* Given problem 1: In the D3D12 upload heap thread, which sample does a reply point to as an example of frame buffering upload resources?
* Given problem 2: In the D3D12 upload heap thread, list the calls the asker says you make to ensure an upload resource has been uploaded before use.
* Given problem 3: According to the D3D12 upload heap thread, why do you have to use synchronization primitives with upload resources?

* Quoted text:

Reputation: 3415
I want to ensure that my D3D12_HEAP_TYPE_UPLOAD
resource has been upload before I use it.
Apparently to do this you call ID3D12Resource::Unmap
, ID3D12CommandList::Close
, ID3D12CommandQueue::ExecuteCommandList
and then ID3D12CommandQueue::Signal
.
However, this confuses me. The call ID3D12Resource::Unmap
is completely unconnected to the command list and queue, except by the device the resource was created on. But I have multiple command queues per device. So how does it chose which command queue to upload the resource on?
Is this documented anywhere? The only help I can find are comments in the samples.
Upvotes: 0
Views: 2444
Reputation: 3415
Just summerising the mental model:
D3D12_HEAP_TYPE_UPLOAD
or D3D12_HEAP_TYPE_READBACK
have no (stateful) gpu backing memory, but rather only cpu memory. An the upload/readback happens every time they are used, usually by CopyResource
/CopyBufferRegion
/CopyTextureRegion
, and (in the upload case) whatever state of the mapped cpu memory is in when this operator occurs is what you get on the gpu.
The upload and copy are simultaneous and a new upload occurs for each copy.
However, as gpu operations are asynchronous, you have to use synchronization primitives to ensure that the mapped cpu memory is in the right state when the gpu upload-copy operation occurs.
In my case, this involves making sure I don't overwrite the current data with future data before the gpu upload-copy operation completes.
You MUST frame buffer D3D12_HEAP_TYPE_UPLOAD
resources i.e. see the HelloFrameBuffering sample. The wait on the cpu will ensure that you are not overidding the TYPE_UPLOAD
data before the gpu has read it
Upvotes: 0
Reputation: 11
According to this article from NVIDIA, an upload buffer is not copied until the GPU needs the buffer. Right before a draw (or copy) call is executed any upload buffers used by the call will be uploaded to GPU ram.
This means three things:
Upvotes: 1
Reputation: 8963
Once you have copied your data to a mapped pointer, it becomes available immediately to be consumed by commands, in case of Upload resources there is no need to Unmap resource in that case (you can unmap on Release or at application shutdown).

* Dataset excerpt:
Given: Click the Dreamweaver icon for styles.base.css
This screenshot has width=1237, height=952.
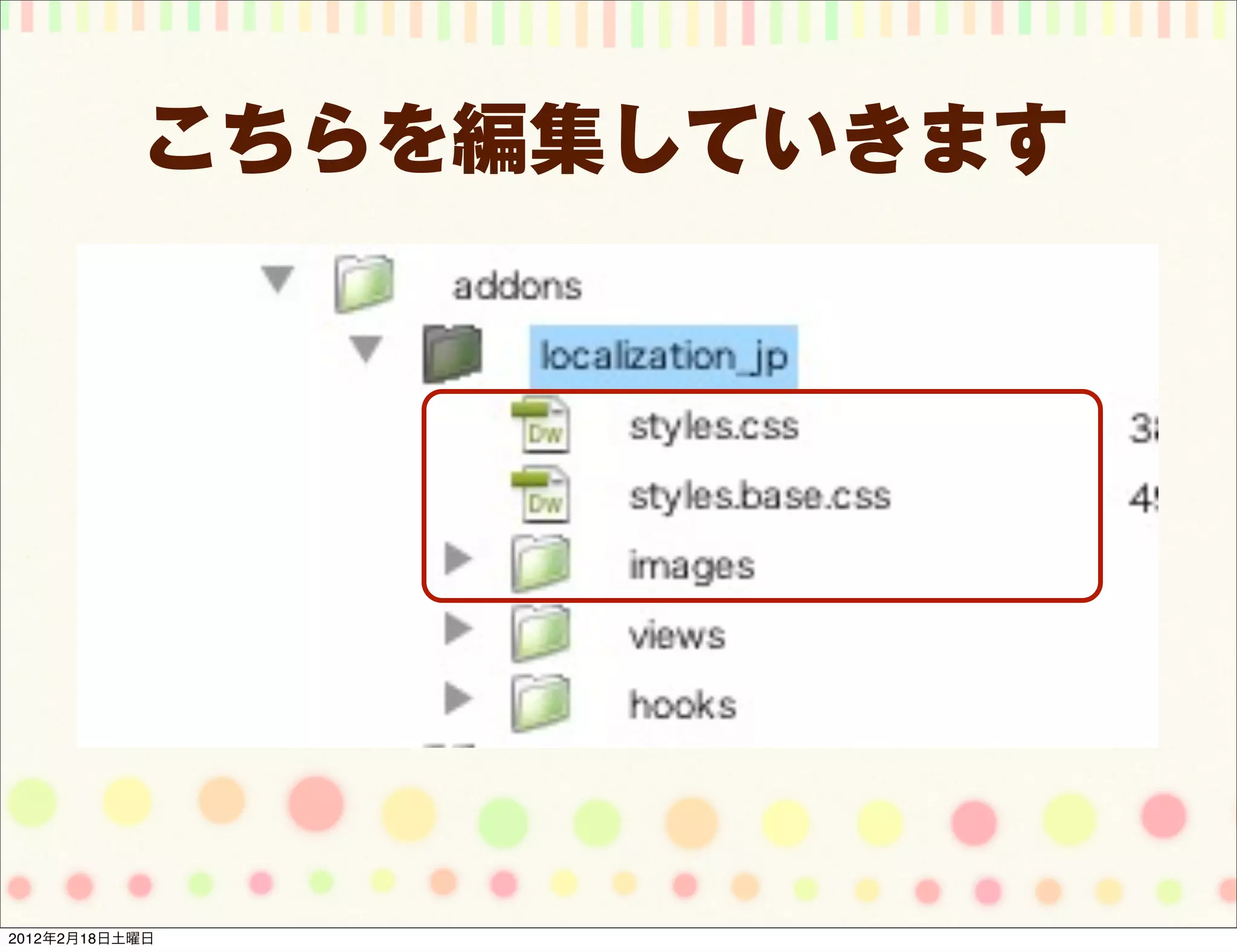Looking at the screenshot, I should coord(540,495).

* Written reply 1: The HelloFrameBuffering sample.

* Written reply 2: ID3D12Resource::Unmap, ID3D12CommandList::Close, ID3D12CommandQueue::ExecuteCommandList, ID3D12CommandQueue::Signal

* Written reply 3: GPU operations are asynchronous, so synchronization ensures the mapped CPU memory is in the right state when the GPU upload-copy happens. In the poster's case, that means not overwriting the current data with future data before the copy completes.